Victor Chukwu, a Nigerian who has worked in Togo since 1983, has a boutique in the market and a warehouse nearby packed to the ceiling with sacks of karate uniforms and engineer wear. At the storeroom, Mr. Ayivi covered his mouth with a bandanna to protect from the dust, while Mr. Chukwu’s employees clambered atop the piled sacks looking for buried treasures.

“Careful, careful, careful! They are heavy!” Mr. Chukwu shouted. One sack rolled down the mound, a spare Santa hat poking out the top, and Mr. Chukwu fell back into the sacks, treating them like a giant pillow mound, laughing. “Fashion is always bringing back the old thing,” he said.

Marché Noir includes vintage pieces, a selection of African handicrafts and original women’s and men’s wear designs. For women he selects funky silk dresses and skirts. For men he has a penchant for uniforms: military, work wear and boxy denim, which he sometimes prints with his logo.

“It used to be Marché Noir Paris, now it’s Lomé-Paris,” Mr. Ayivi said. “I changed because as I’m working here a lot, I want to keep the African identity.” Lomé is where his business is registered, and it’s where the vast majority of his vintage garments come from — even the French ones. But he makes his money in France.

During Paris Men’s Fashion Week in March, Mr. Ayivi assembled his goods inside the Supermarket, a concept space in the chic Marais neighborhood. Like the market rows in Lomé, the streets of the Marais in Paris are tight alleyways. But in Paris, juice bars and cafes stand in for beverage hawkers, the roads are cobblestone instead of dirt and concrete, and the displays are contained behind glinting glass vitrines.

Passers-by observed while Mr. Ayivi installed the shop. He and a couple of assistants steamed rumpled garments and hung vintage nightgowns and screen-printed denim jackets alongside batakali tunics of Mr. Ayivi’s own design. They stacked Moroccan rugs, leather bags, Tuareg rings and plastic woven basket bags.

Downstairs was a small speakeasy, a red-lit cellar with textiles and Malick Sidibe photographs on the walls, and a record player atop dated speakers, playing Bob Marley and Manu Dibango.
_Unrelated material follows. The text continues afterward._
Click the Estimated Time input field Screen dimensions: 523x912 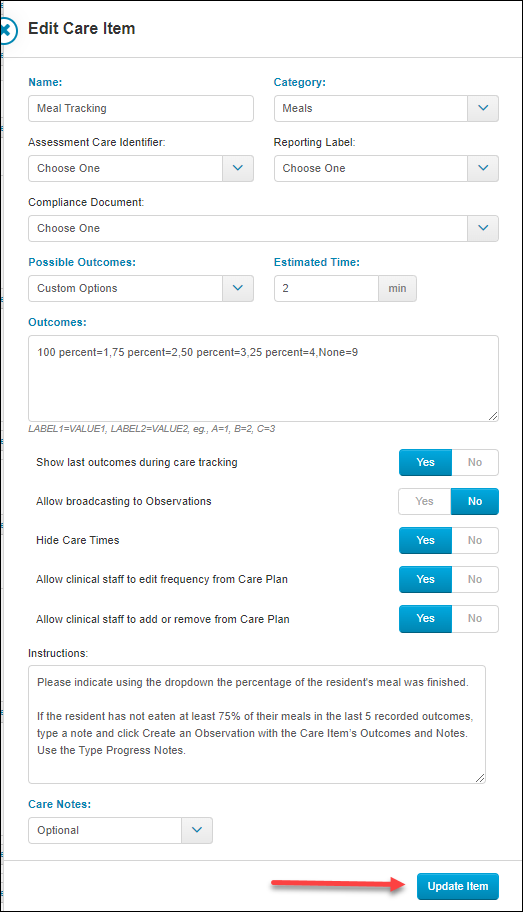click(x=326, y=288)
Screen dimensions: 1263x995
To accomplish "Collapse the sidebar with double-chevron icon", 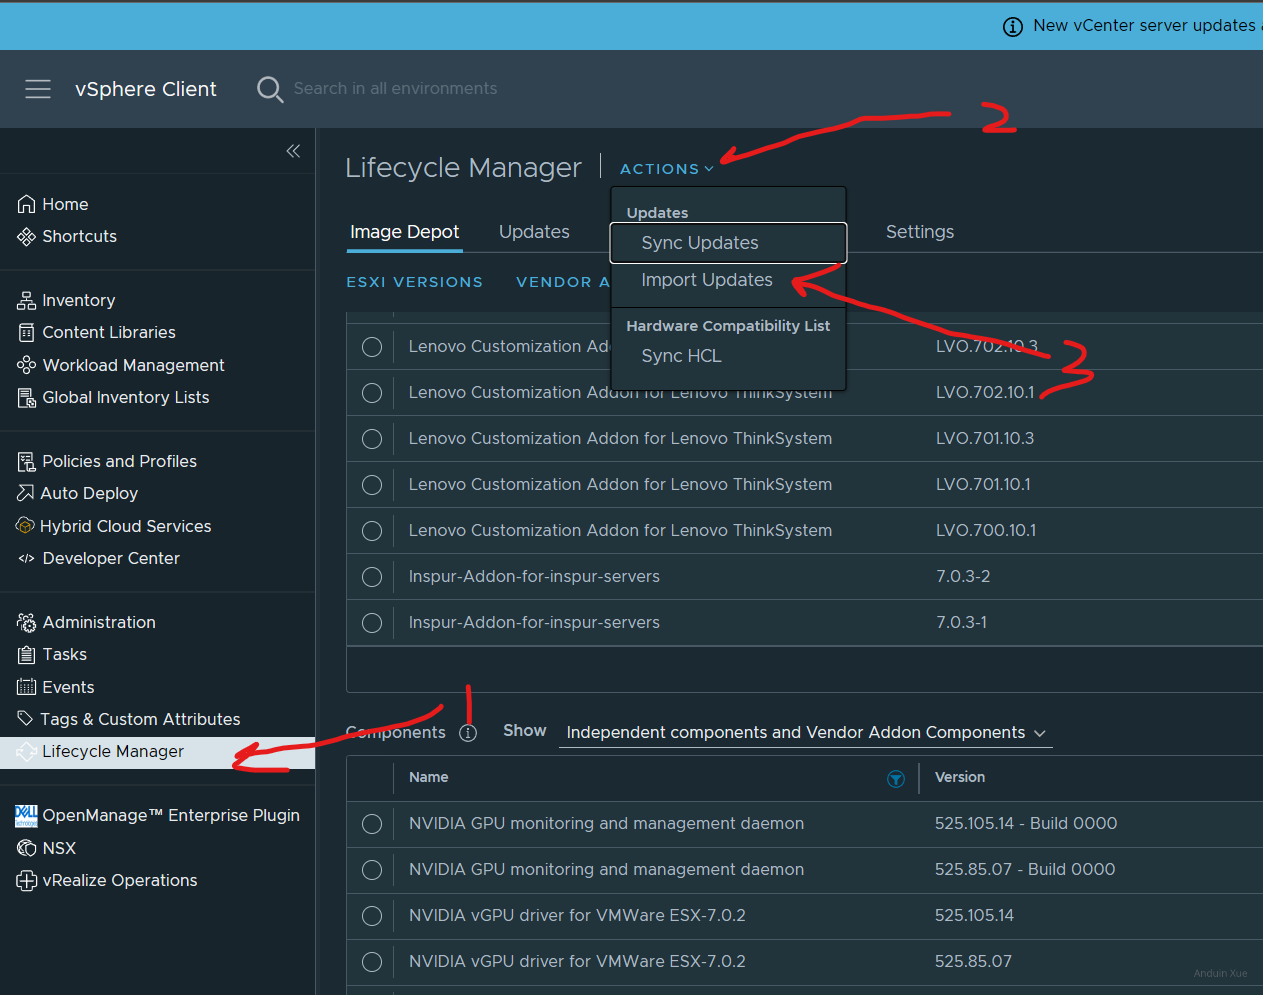I will (293, 151).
Mr. Ayivi frames his participation in fashion as commentary on consumerism. “Fashion is too fast,” he said. “Overproducing. We have to think about how to create a style with what we have.”

The clothes he carries back to Europe make visible normally unseen global supply chains, the spidery pathways clothing takes after it is discarded. “I bring them back to prove, to show that the fashion industry is too much, is going too far,” he said.

Marché Noir’s business model feeds on this overproduction. The clothes are cheap where he buys them. The pieces change value as they change context. In Lomé, the vintage coveralls he seeks are dated, out of fashion. In Paris, they are modern and stylish. He is preparing another pop-up for Paris Fashion Week in September.

Mr. Ayivi’s globally sourced garments reflect a life lived between countries. “I want to bring this African touch also. For me the African touch is not just about African fabric or African dresses,” he said. “In Africa I find a lot of style in the street. The kids in the streets, the women selling fish, they have this touch of style you don’t find everywhere. This inspires us.”

He calls it “Afro aestheticism.” The reclamation of traditional African cloth into contemporary design is a growing movement across the continent and diaspora. Maki Oh is a successful Nigerian designer who incorporates traditional dying techniques and layers local stories and meanings into her line. MaXhosa by Laduma is a South African brand doing similar work incorporating traditional Xhosa aesthetics into knitwear.

“I want to bring it here in Europe,” Mr. Ayivi said. “In two years I want this to be everywhere, in every magazine, in the street.”